A corpus is a collection of data that makes up the foundation of any AI.
What is a Corpus?
Corpus refers to the collection of data on which AIs are trained. For a corpus to be effective, it must have a good quality collection of data in terms of content as well as distribution of topics and concepts. The corpus or collection of data must be relevant to the intended function of the AI. For example, a medical AI that is intended to track patient movements in case of falls may need both general data and medical data because understanding the movement of humans can be better understood through natural scenarios. However, a medical AI intended to find bacteria in blood samples might only need medical data or, more specifically, a collection of blood samples.
Quality of Corpus Data
The quality of corpus data is dependent on many factors including the size, balance, date, annotation, classification, representation, and accessibility of its data collection. Curating a corpus that takes all those factors into account limits, as much as possible, the errors that could occur when an AI is trained on it – this is besides the programming and guardrails that are implemented.
A good example of the importance of quality in corpus data is Amazon’s flawed automated resume hiring tool which they had trained on the resumes of job candidates submitted to the company over a ten-year period. However, in 2015, Amazon came to the startling realization that their tool was discriminating against female candidates. This was discovered to be due to the lack of balance and representation in their corpus of resume samples as they were mostly from male candidates.
Types of Corpus Data
Types of corpus data refer to the many ways corpora (plural of corpus) can be classified. Most commonly, corpora are distinguished by the modes and modalities their collection of data contains. Modes refer to the presentations of data such as text, image, audio, and video while modalities refer to the characteristics such as language, genre (e.g. fiction, jazz, or horror), style (e.g. sarcastic or baroque), production techniques (e.g. animation), and acoustic features (e.g. high-pitched).
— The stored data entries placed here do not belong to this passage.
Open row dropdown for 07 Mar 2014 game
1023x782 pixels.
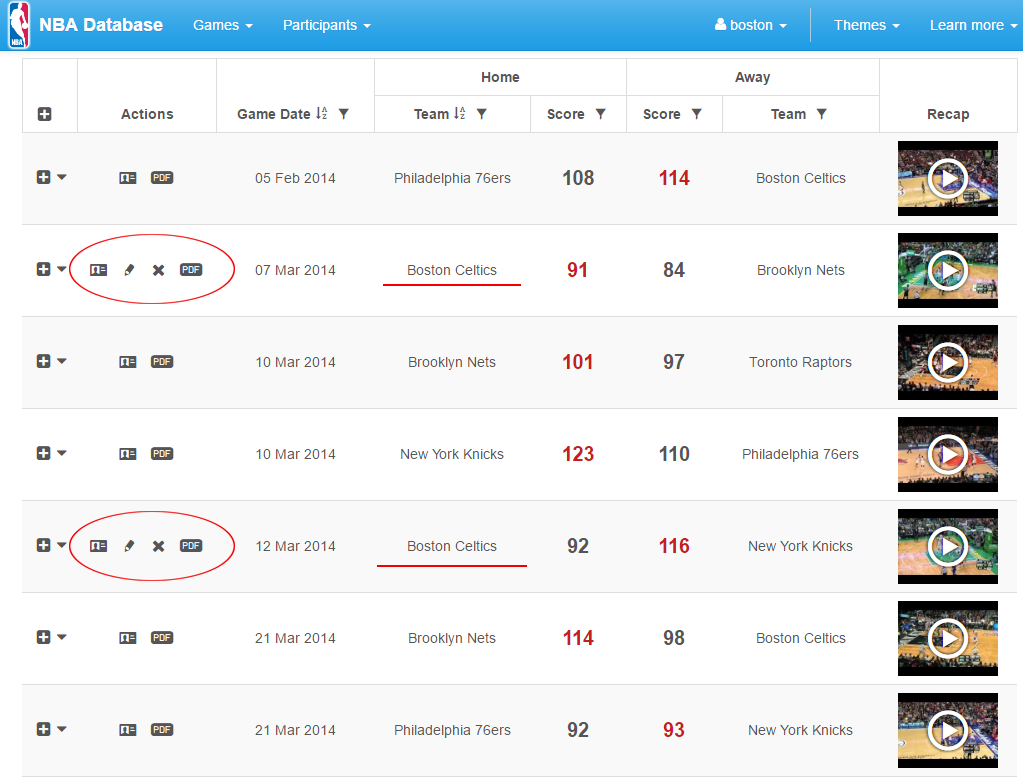click(62, 270)
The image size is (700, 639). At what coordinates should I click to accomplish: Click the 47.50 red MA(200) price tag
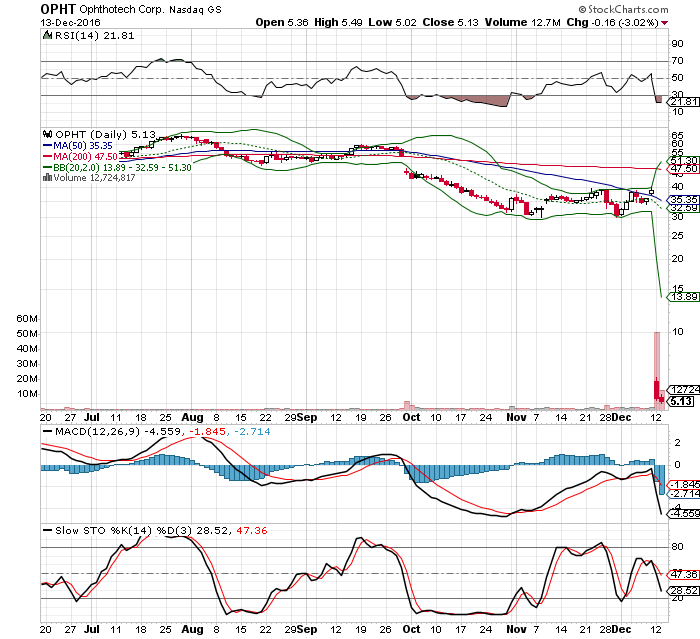683,170
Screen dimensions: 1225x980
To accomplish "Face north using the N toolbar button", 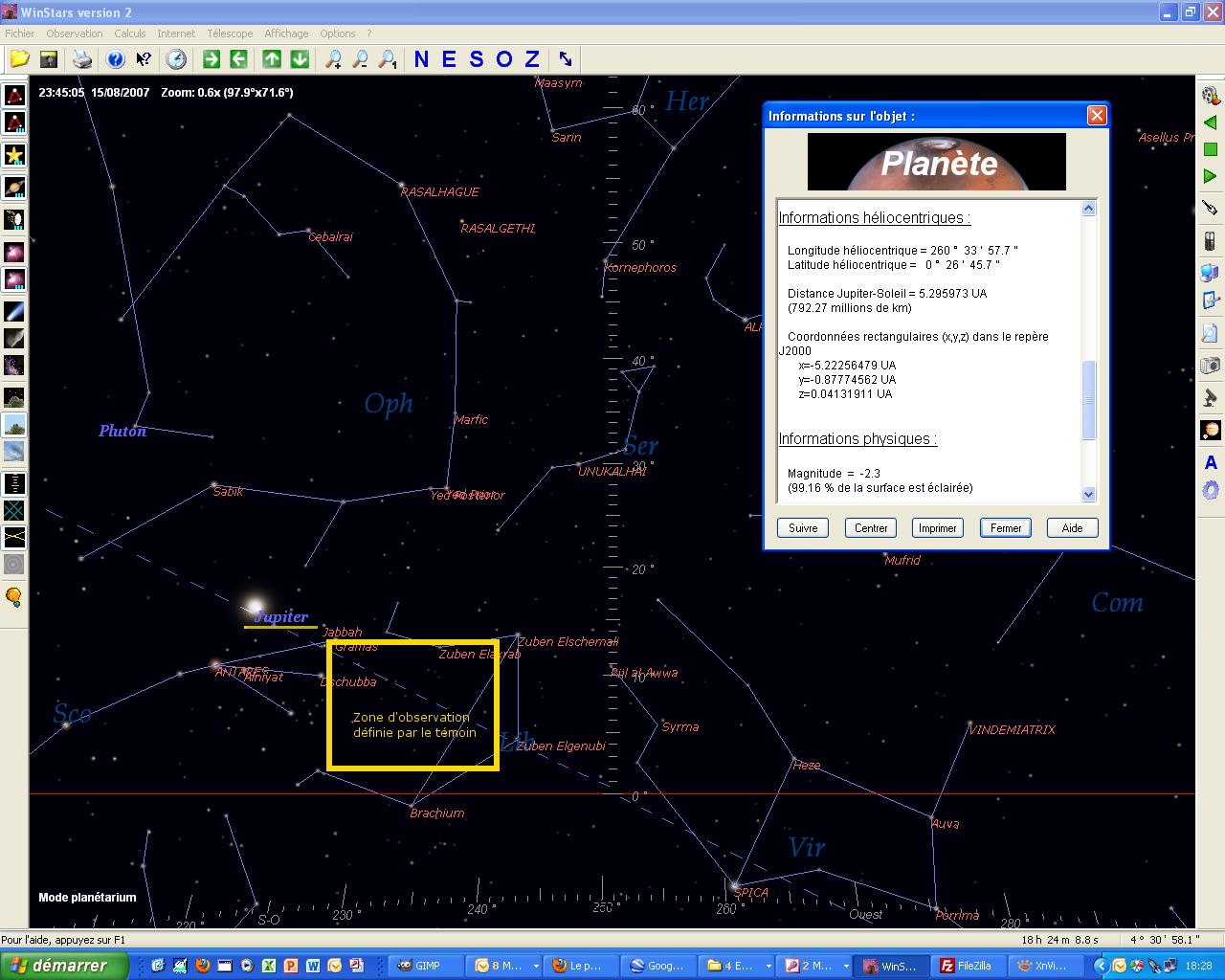I will tap(421, 59).
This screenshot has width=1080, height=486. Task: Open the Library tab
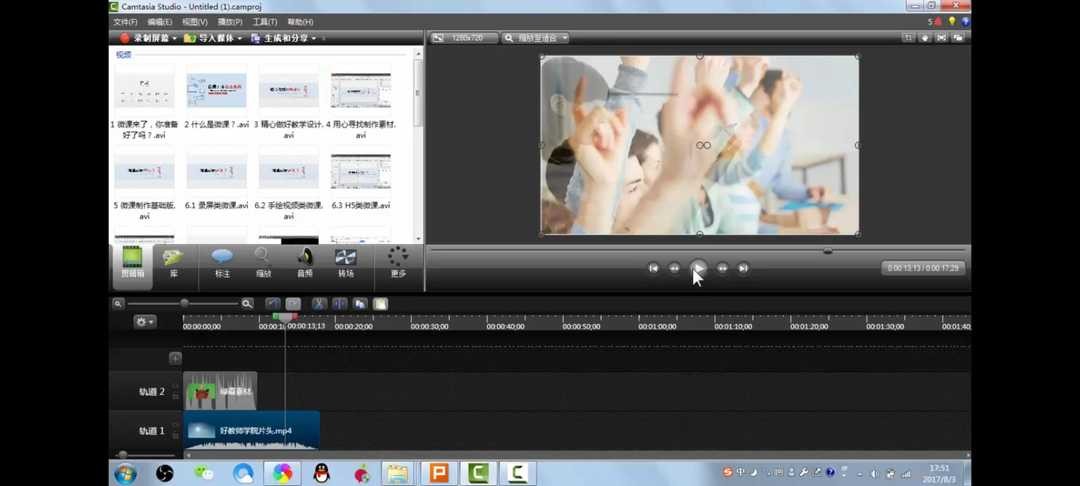(x=173, y=262)
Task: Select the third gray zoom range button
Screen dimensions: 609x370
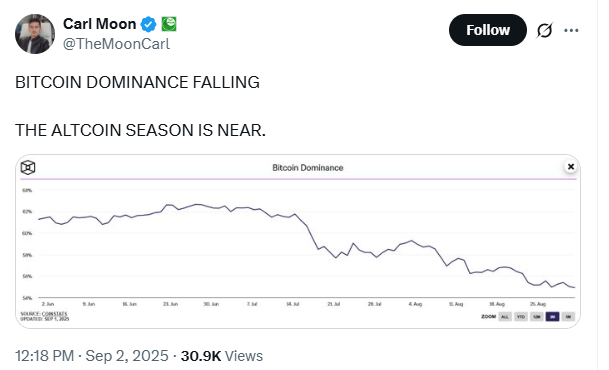Action: click(537, 317)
Corpora are always made up of more than one type of corpus data. Some common types are the “monolingual corpus”, which contains data in only one language; the “multilingual corpus”, which contains data in more than one language; the “monomodal corpus”, which contains data in only one modality; and the “multimodal corpus”, which contains data in more than one modality.
Importance of Corpus
Just as an AI’s corpus is dictated by its intended function, the proficiency and capabilities of an AI is dictated by its corpus. Proficiency, in this case referring to accuracy and reliability, is dependent on the quality of the corpus while capability, in this case referring to an AI’s capacity to perform various functions, is dependent on the modality or modalities of the corpus. Put simply, a good quality corpus with a collection of balanced data will result in a proficient AI while a monomodal corpus with, for example, only text-based data will result in an AI with only text-based capabilities.
A good case study for monomodal corpus is GPT-3 which is being trained on a collection of text data. AIs using GPT-3 or the models in its series as their underlying technology (i.e. ChatGPT) are capable of content creation, summarization, conversations, information retrieval, and other text-based capabilities. However, they aren’t capable of generating audio, images, or videos without plugins – for example, the MixerBox ImageGen plugin enables ChatGPT to generate AI images.